The signs of narcissism often revolve around a person's perception of himself in comparison
to other people. Those with severe cases often believe they are naturally superior to others or
that they possess extraordinary capabilities. They may have extreme difficulty acknowledging
personal weaknesses, yet also have fragile self-esteem. Narcissistic people also frequently
believe that they are not truly appreciated, and can be prone to outbursts of anger, jealousy,
and self-loathing when they do not get what they feel they deserve.
Narcissistic people also tend to follow certain behavioral patterns.
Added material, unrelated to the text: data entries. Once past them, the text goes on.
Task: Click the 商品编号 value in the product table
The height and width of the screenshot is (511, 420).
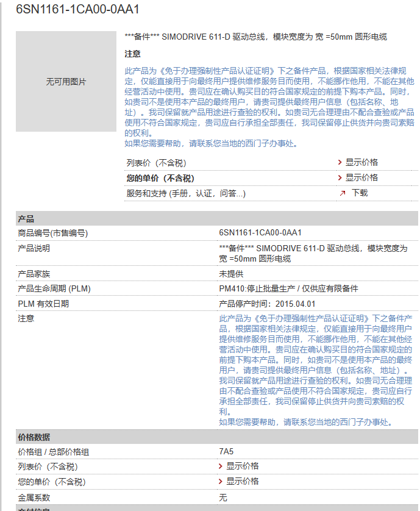Action: pyautogui.click(x=260, y=233)
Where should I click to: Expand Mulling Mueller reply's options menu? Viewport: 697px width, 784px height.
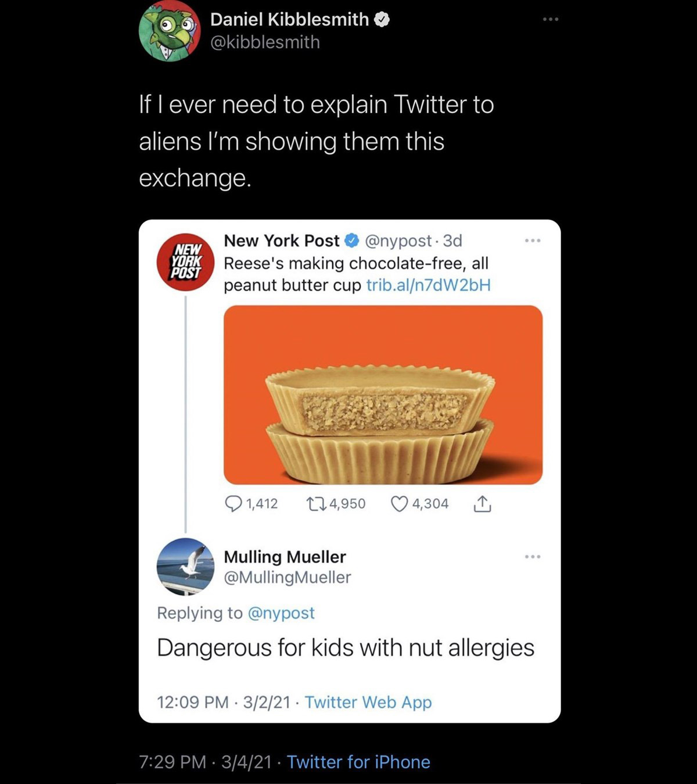pos(532,557)
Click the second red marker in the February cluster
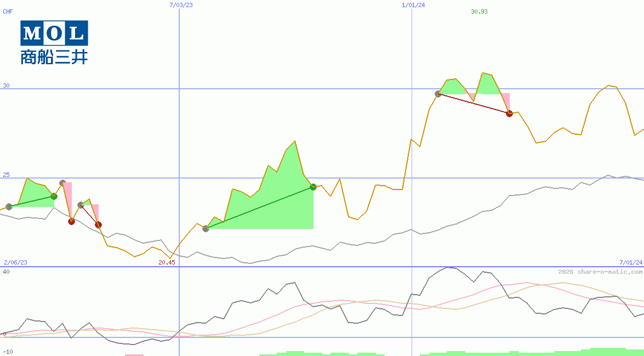Image resolution: width=644 pixels, height=356 pixels. click(x=98, y=225)
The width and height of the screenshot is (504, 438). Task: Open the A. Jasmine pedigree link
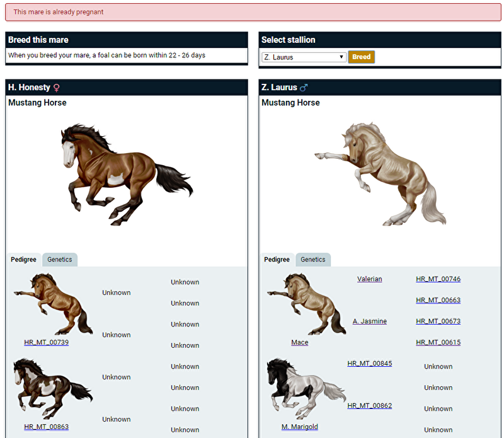coord(369,321)

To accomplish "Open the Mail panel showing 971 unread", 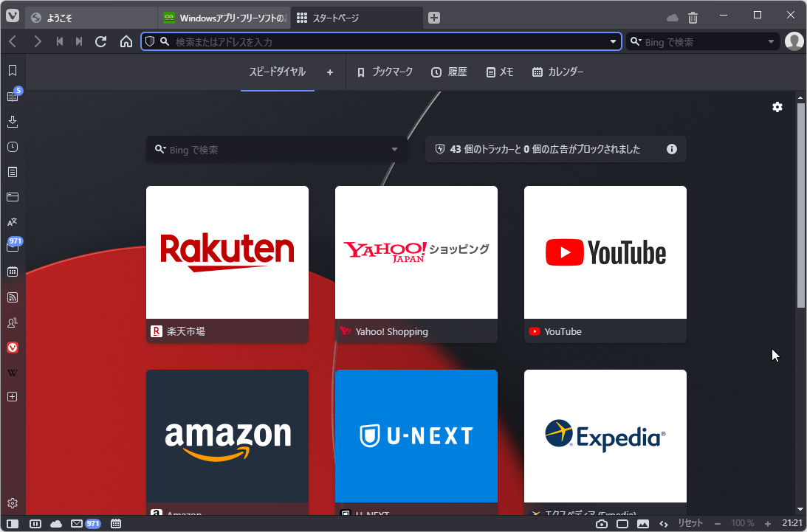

They may
have a habit of monopolizing discussions, becoming impatient with situations
that focus on other people, or exaggerating personal exploits for attention. In
relationships, the condition often emerges as jealousy and an inability to see
different points of view. A person with NPD may have difficulty understanding
why other people cannot simply exist according to his rules; when life does not
coincide with his plan, feelings of rage and depression can quickly follow.
Causes

According to some psychoanalysts, almost all people begin life with some degree of selfobsession. Since babies are born helpless, their physical and emotional needs must be
addressed by the people surrounding them. In the infant's mind, this translates to a deeply
held belief that he is the center of the world, known as primary narcissism. This belief is
usually left behind as children grow older and become more independent.
When a child first experiences a situation that causes feelings of disappointment and
rejection, he or she may fall back into primary narcissism as a means of managing these
emotions. Older children may temporarily resort to baby talk, bed wetting, or other infant
behaviors, since these represent a time and place where the child felt safe. As emotional
maturation continues, most children grow beyond this self-obsession, finding more effective
ways to cope with disappointment. In some cases, however, an inability to adapt these
feelings as an adult may lead to secondary narcissism, which can evolve into NPD.

The exact causes behind NPD are not fully understood. Some psychologists believe a lifetime
of rejection and abandonment issues can create a pattern of self-obsessed behavior that
develops into a personality disorder. In some cases, doctors can link a pattern of extreme
narcissism to a traumatic event in early life, such as the death of a parent or physical or
sexual abuse. Other doctors believe that genetics may play an important role in the
development of this condition; some research suggests that certain people may simply be
hard-wired for this type of personality disorder.
Effects of Narcissism

People with mild symptoms may actually benefit from their self-interested tendencies.
According to some studies, mild narcissists tend to experience less stress, self-doubt, and
remorse than non-narcissists. Their feeling of self-importance and invulnerability makes them
less prone to depression, and makes them more likely to pursue their dreams and goals. Some
of these benefits may come from self-delusion; since they don't consider other people's
problems or concerns, they may be unaware of the unpleasant things surrounding them, or
simply think that they aren't important.
Those with clinical NCD, however, can have difficult and frustrating lives. In extreme cases,
they may be simply unable to understand why the world does not work according to their
beliefs. Despite a desire for strong personal relationships, they may be unable to maintain
them because of their self-obsession. In rare cases, the ability to justify any behavior for
personal gain may be so strong that a narcissist may find himself engaging in manipulative,
criminal, or violent acts.
Treatment

Psychotherapy is often recommended as the first line of treatment for this condition.
Cognitive behavioral therapy, which focuses on identifying and altering unhealthy behavioral
patterns, can also be very helpful in constructing a healthier lifestyle. Marriage or family
therapy is frequently suggested when self-obsession is disrupting personal relationships. How
effective these treatments are usually depends on how severe the condition is. While fully
defeating narcissistic urges may not always be possible, psychotherapy creates an open forum
to discuss related issues and manage the problems caused by this condition.